----- Source text
Olson observed that a state’s use of criteria not approved by US EPA can hold up approval of a state’s list.  Hora indicated that Minnesota has not encountered objections from Region 5 in using “numeric translators” of narrative criteria.  Smogor observed that the US EPA typically does not raise this type of objection unless the new criteria may lead to de-listing, as is sometimes the case in Illinois, particularly in regard to siltation.  Hora concurred that Minnesota has seen objections from Region 5 in such cases.  Overall, Baumann observed that approval of new listings is generally much easier than approval of de-listings.  Smogor said this creates a disincentive for states to look at new criteria and new contaminants.  Hora noted that, as research regarding PFCs evolves, the associated criteria could change and potentially raise the same issues.

 

Missouri

Dkhili confirmed that UMRBA’s chart for 2008 reflects what has been submitted to Missouri’s Clean Water Commission.   In regard to Missouri’s 2006 303(d) list, he indicated that US EPA Region 7 has added impairments for lead and zinc to the list, and that this revised list is now out for public comment.  Franz asked whether it was likely that these impairments would also end up on the 2008 list.  Dkhili responded that this was not clear at this point.

 

Hokanson asked whether Missouri is still pursuing a realignment of its assessment segments for the UMR to better match the minimum assessment reaches.  Dkhili responded that this was Missouri’s intent, but reminded the group that Missouri will actually add additional subdivisions in the reach around St. Louis.

 

Hora commented that Minnesota has asked US EPA that the state’s PCB impairments be moved to Category 4b (which does not require a TMDL), because the product has been banned from production.  He added that this approach puts some “daylight” between the list of impaired waters and the 303(d) list.  Hokanson suggested that the UMRBA chart may need to be modified to note impairments where no TMDL is needed. 

 

Dkhili asked whether Illinois could adopt Missouri’s TMDL for PCBs on the UMR.  Short replied that initial conversations with Region 5 indicated that Illinois could not adopt this TMDL.  Hora and Baumann questioned whether Region 5 could reject a TMDL that had been approved by Region 7.
----------
— What the task requires —
Write out the entire passage above on state impaired-waters listings, word for word.
----- Records shown
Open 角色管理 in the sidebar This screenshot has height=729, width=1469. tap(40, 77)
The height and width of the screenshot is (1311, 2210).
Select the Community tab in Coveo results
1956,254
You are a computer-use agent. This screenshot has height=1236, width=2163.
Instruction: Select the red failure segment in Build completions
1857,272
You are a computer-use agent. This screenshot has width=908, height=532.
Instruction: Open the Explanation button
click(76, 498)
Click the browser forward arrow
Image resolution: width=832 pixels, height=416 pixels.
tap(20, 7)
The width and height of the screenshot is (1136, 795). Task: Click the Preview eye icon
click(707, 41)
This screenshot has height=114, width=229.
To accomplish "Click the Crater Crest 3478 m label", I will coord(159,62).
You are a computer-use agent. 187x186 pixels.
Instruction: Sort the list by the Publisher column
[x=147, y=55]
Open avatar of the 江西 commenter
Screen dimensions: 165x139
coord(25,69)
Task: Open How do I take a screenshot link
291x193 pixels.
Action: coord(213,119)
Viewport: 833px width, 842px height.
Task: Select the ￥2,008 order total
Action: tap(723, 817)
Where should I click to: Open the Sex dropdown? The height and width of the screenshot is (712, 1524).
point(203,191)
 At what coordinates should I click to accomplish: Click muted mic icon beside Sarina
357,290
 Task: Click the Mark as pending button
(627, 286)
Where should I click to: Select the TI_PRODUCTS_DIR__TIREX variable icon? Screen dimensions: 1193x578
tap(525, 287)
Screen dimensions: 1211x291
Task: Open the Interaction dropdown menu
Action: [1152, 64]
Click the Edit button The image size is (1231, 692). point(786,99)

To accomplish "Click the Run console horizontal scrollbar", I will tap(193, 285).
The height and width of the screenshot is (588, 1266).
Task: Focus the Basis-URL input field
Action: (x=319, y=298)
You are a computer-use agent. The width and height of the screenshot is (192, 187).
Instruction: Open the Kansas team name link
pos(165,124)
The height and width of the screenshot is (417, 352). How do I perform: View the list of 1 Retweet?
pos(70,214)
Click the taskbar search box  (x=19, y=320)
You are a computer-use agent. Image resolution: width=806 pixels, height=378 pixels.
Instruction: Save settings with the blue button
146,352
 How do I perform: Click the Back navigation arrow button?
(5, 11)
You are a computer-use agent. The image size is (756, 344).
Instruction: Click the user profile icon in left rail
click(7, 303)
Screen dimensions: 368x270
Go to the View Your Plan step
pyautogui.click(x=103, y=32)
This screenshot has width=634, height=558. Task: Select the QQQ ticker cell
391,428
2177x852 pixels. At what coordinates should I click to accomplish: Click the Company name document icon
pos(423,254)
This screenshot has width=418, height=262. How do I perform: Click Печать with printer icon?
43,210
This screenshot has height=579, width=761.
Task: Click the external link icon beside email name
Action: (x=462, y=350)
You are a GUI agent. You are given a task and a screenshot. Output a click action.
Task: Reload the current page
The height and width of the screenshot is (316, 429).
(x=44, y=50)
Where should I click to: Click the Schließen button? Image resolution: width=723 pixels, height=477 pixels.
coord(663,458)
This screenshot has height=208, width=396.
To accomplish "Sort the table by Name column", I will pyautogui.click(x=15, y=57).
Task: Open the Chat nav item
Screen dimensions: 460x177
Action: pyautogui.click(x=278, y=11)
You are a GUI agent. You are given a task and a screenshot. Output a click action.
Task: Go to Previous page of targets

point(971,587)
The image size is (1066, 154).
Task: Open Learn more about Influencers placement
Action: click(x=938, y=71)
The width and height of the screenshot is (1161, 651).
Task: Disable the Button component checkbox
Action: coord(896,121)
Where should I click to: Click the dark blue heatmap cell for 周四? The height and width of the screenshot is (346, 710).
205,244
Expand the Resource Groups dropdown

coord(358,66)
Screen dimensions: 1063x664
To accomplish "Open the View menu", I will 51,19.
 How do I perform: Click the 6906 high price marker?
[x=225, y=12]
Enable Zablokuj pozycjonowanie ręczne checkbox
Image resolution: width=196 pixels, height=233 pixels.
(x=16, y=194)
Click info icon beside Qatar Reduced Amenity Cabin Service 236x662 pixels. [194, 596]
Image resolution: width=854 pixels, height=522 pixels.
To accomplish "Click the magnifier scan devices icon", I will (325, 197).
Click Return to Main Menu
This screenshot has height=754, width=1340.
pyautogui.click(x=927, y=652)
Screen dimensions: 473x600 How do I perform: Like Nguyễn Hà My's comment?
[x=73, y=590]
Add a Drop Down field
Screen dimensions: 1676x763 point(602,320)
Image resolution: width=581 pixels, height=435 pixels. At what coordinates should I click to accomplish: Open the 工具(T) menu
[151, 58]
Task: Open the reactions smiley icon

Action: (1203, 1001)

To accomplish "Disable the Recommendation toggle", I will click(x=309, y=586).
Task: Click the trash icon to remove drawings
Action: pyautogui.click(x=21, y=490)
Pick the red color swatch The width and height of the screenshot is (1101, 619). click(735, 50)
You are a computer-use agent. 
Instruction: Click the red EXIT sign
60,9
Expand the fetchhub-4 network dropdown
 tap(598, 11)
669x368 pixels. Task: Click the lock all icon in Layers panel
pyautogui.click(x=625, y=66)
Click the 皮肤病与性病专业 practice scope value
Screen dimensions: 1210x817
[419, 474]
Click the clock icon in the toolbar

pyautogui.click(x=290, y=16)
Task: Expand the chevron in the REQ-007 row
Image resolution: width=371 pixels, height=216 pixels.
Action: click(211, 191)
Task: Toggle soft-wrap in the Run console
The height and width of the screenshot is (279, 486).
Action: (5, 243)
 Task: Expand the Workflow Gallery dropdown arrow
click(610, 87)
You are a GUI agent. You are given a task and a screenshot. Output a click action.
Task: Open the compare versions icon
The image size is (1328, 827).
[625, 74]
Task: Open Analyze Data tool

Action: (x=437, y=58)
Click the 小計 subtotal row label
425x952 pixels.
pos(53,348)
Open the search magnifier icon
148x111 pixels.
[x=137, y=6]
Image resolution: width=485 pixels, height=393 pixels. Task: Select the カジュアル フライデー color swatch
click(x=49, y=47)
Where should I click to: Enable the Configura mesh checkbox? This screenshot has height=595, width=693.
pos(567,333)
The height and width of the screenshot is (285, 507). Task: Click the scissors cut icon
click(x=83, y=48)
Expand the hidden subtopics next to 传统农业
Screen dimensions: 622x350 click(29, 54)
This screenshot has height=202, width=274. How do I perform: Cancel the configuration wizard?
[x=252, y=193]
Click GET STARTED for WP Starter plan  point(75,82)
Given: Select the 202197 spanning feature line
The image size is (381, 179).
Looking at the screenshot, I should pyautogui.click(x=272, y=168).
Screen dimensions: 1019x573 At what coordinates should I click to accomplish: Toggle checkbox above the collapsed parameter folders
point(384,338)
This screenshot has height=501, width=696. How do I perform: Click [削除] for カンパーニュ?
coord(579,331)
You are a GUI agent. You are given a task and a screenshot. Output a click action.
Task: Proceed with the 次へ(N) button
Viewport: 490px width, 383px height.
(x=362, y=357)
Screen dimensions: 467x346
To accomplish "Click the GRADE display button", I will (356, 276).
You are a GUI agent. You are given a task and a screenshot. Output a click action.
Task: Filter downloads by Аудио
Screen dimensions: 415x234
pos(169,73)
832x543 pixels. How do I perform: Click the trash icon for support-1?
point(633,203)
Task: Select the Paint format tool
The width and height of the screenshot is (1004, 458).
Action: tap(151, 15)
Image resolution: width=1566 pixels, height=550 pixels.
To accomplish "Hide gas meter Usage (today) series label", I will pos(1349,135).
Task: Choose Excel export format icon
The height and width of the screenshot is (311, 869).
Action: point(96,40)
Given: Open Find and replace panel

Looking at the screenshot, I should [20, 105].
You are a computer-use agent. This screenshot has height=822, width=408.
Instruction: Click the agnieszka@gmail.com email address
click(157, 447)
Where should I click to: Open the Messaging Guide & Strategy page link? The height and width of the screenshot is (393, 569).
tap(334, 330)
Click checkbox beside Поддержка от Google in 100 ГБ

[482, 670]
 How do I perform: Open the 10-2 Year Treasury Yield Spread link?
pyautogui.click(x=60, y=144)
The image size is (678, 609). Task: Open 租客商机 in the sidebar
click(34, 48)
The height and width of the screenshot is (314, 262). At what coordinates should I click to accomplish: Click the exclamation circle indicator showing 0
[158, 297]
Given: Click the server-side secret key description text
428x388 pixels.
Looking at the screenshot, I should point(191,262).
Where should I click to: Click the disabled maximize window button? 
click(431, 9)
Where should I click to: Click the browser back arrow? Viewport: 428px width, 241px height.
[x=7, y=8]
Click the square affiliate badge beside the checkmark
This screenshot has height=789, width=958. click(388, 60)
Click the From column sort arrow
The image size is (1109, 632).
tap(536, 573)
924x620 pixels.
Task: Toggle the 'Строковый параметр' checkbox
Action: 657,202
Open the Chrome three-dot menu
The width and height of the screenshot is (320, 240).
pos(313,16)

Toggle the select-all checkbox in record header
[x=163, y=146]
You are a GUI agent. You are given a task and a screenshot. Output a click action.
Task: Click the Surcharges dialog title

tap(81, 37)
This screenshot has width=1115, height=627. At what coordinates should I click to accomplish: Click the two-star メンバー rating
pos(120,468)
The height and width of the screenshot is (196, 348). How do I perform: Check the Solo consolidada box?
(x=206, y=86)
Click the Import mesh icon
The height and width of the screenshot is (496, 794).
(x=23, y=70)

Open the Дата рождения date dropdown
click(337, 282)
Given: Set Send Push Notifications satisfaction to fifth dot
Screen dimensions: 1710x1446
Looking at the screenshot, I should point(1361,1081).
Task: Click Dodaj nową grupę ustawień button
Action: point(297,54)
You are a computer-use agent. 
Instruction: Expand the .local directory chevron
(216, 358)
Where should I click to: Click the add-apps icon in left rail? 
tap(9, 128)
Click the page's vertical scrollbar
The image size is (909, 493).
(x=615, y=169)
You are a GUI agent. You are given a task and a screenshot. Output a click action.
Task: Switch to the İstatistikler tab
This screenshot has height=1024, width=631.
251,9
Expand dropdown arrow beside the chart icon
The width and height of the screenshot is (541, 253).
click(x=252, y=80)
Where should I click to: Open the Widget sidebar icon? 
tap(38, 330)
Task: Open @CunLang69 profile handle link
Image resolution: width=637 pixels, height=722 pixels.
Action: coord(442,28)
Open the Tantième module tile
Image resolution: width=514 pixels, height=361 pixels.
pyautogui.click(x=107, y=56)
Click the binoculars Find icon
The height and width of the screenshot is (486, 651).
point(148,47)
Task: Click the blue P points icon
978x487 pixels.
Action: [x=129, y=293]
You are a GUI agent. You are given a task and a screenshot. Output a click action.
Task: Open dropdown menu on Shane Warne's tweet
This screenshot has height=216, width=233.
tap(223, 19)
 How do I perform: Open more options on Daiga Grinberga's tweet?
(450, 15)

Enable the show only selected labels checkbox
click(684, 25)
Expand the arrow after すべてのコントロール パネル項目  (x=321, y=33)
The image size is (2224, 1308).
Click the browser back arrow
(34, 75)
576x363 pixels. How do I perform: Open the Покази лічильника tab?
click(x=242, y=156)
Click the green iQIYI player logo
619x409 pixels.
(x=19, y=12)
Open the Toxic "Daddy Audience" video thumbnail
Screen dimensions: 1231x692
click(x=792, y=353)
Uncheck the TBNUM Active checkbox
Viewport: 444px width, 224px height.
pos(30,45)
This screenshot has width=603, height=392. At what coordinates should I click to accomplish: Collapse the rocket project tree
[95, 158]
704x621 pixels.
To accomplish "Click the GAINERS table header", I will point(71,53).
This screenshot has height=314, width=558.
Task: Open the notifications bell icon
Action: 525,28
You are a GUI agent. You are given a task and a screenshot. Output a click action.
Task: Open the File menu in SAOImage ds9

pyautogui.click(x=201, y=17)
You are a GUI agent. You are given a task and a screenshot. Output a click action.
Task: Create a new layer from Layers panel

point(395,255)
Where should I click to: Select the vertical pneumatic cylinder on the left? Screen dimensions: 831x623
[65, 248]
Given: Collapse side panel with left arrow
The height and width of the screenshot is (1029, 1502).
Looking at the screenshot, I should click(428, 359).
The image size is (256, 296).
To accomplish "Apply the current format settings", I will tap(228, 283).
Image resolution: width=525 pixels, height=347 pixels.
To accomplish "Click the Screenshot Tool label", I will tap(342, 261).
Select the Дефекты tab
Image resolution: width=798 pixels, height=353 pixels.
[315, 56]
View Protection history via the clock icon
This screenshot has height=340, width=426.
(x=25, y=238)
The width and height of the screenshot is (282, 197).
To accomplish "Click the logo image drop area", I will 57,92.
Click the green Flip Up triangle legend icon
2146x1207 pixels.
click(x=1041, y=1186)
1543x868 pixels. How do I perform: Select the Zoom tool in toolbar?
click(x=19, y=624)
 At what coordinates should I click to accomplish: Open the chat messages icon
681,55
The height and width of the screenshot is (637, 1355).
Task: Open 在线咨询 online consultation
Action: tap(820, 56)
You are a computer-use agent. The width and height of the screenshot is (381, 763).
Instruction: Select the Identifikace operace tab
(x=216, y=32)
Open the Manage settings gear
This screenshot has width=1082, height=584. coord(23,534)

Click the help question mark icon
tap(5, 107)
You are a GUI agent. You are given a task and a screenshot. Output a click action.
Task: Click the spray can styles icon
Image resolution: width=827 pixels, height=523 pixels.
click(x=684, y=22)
----------
— Solution —
Olson observed that a state’s use of criteria not approved by US EPA can hold up approval of a state’s list.  Hora indicated that Minnesota has not encountered objections from Region 5 in using “numeric translators” of narrative criteria.  Smogor observed that the US EPA typically does not raise this type of objection unless the new criteria may lead to de-listing, as is sometimes the case in Illinois, particularly in regard to siltation.  Hora concurred that Minnesota has seen objections from Region 5 in such cases.  Overall, Baumann observed that approval of new listings is generally much easier than approval of de-listings.  Smogor said this creates a disincentive for states to look at new criteria and new contaminants.  Hora noted that, as research regarding PFCs evolves, the associated criteria could change and potentially raise the same issues.

 

Missouri

Dkhili confirmed that UMRBA’s chart for 2008 reflects what has been submitted to Missouri’s Clean Water Commission.   In regard to Missouri’s 2006 303(d) list, he indicated that US EPA Region 7 has added impairments for lead and zinc to the list, and that this revised list is now out for public comment.  Franz asked whether it was likely that these impairments would also end up on the 2008 list.  Dkhili responded that this was not clear at this point.

 

Hokanson asked whether Missouri is still pursuing a realignment of its assessment segments for the UMR to better match the minimum assessment reaches.  Dkhili responded that this was Missouri’s intent, but reminded the group that Missouri will actually add additional subdivisions in the reach around St. Louis.

 

Hora commented that Minnesota has asked US EPA that the state’s PCB impairments be moved to Category 4b (which does not require a TMDL), because the product has been banned from production.  He added that this approach puts some “daylight” between the list of impaired waters and the 303(d) list.  Hokanson suggested that the UMRBA chart may need to be modified to note impairments where no TMDL is needed. 

 

Dkhili asked whether Illinois could adopt Missouri’s TMDL for PCBs on the UMR.  Short replied that initial conversations with Region 5 indicated that Illinois could not adopt this TMDL.  Hora and Baumann questioned whether Region 5 could reject a TMDL that had been approved by Region 7.